Tiba-tiba Vanya datang dan mengejutkan El.
"Lo ngapain El, lihat apa sih?"
"Nggak papa kok, yuk masuk."
Mereka berdua pun masuk ke kelas, tetapi El masih memikirkan si Adnan yang dilihatnya bersama seorang gadis cantik. Bisa dipastikan kalau gadis itu anak tari, karena dilihat dari penampilannya sangat modis dan fashionable banget. Setelah kelas selesai, Vanya pergi meninggalkan El karena dia sudah ada janji dengan pacarnya. El yang saat ini berjalan sendirian melamun memikirkan Adnan.
"Aww," El menjerit kala dia menabrak tiang karena tak memperhatikan jalan.
"Aduh sakit banget, makin pusing deh kepala gue." Monolognya.
Tiba-tiba ada seseorang yang menyambar perkataan El.

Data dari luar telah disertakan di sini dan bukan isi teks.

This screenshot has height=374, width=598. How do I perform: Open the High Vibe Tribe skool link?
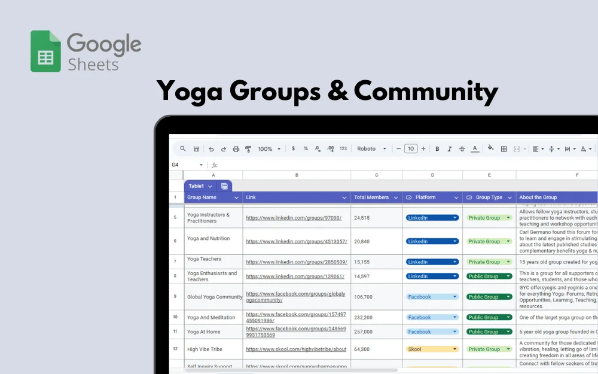tap(296, 349)
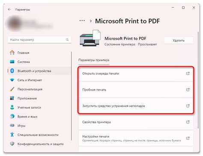Viewport: 203px width, 156px height.
Task: Click the search magnifier icon
Action: (67, 40)
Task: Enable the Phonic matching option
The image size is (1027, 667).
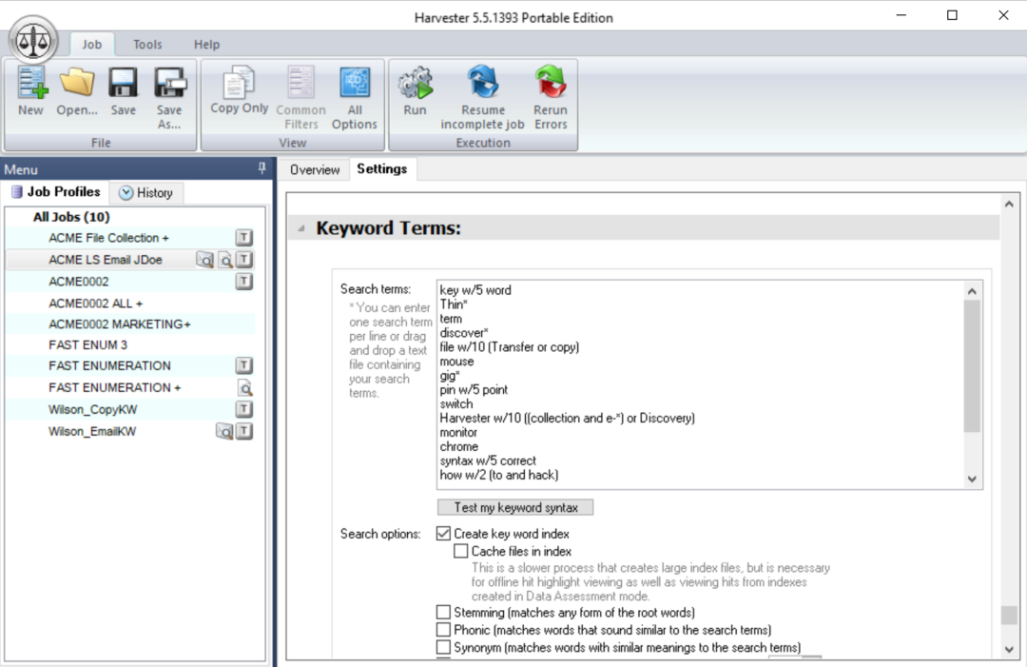Action: tap(443, 629)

"Ngapain cium-cium tiang?"
El pun mencari sumber suara dan menemukan dosen Nyebelin itu menatapnya dengan tatapan mengejek. El merasa sial setiap bertemu dengan dosen baru itu. Tadi pagi ditumpahin kopi, disuruh keluar kelas meski tidak jadi sih, lalu sekarang nabrak tiang. Sumpah El ingin memaki dosen yang ada dihadapannya ini. Tetapi, dia berusaha menahan semua itu karena takut nilainya jelek. Dia masih ingin selamat jadi dia menahan diri.
"Maaf Pak, apa bapak tidak lihat saya kejedot. Siapa juga yang nyium tiang."
"Oh, saya kira ingin dicium?"
El membelalak tak percaya dengan ucapan dosen di depannya ini. Apa dia bilang, ingin dicium. Ini namanya penghinaan, apa segitu nggak ada perasaannya tuh dosen ngomong. El memilih pergi daripada meladeni si Dosen gila ini.
"Saya permisi Pak,"
El tak mendengar jawaban dari dosennya, dia terus berjalan tanpa menengok ke belakang. Hari ini moodnya benar-benar hacur seperti remahan rempeyek. Lalu El memutuskan untuk pulang dan menjernihkan pikirannya.